Il Corriere dello Sport (I. Zazzaroni) – Dan Friedkin avrebbe voluto cacciarlo subito dopo la sfida al Marassi. Solo l’intervento di Tiago Pinto riuscì a evitare – almeno temporaneamente – quella che si può considerare un’autentica follia tecnico-ambientale. Friedkin avrebbe già contattato il sostituto di Mourinho, all’insaputa – pare – dello stesso Pinto: dalla Germania filtra con insistenza il nome di Hans-Dieter Flick, a sua volta esonerato il 10 settembre scorso dalla federcalcio tedesca dopo la pesantissima sconfitta col Giappone.

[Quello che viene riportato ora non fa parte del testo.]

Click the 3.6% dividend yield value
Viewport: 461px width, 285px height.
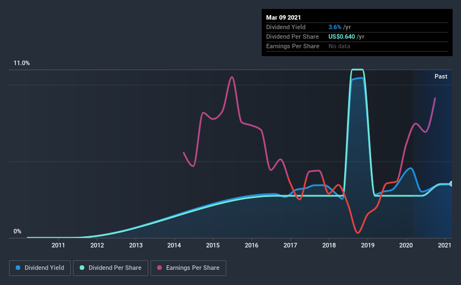(335, 27)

Dietro la rottura tra il presidente e l’allenatore non c’è alcun motivo di natura tecnica. I due non hanno mai avuto contrasti diretti. Anche sul piano dei numeri, José risulta inattaccabile. Il motivo che spinge Dan a questa scelta rimane un mistero. Mourinho può rimproverarsi un solo errore, vista la situazione: non essersene andato dopo la finale (rubata) di Budapest, rinunciando così ai 96 milioni di dollari arabi. La promessa fatta prima alla squadra, sul campo, e in seguito ai tifosi (Roma-Spezia) e allo stesso Friedkin gli si è rivoltata contro.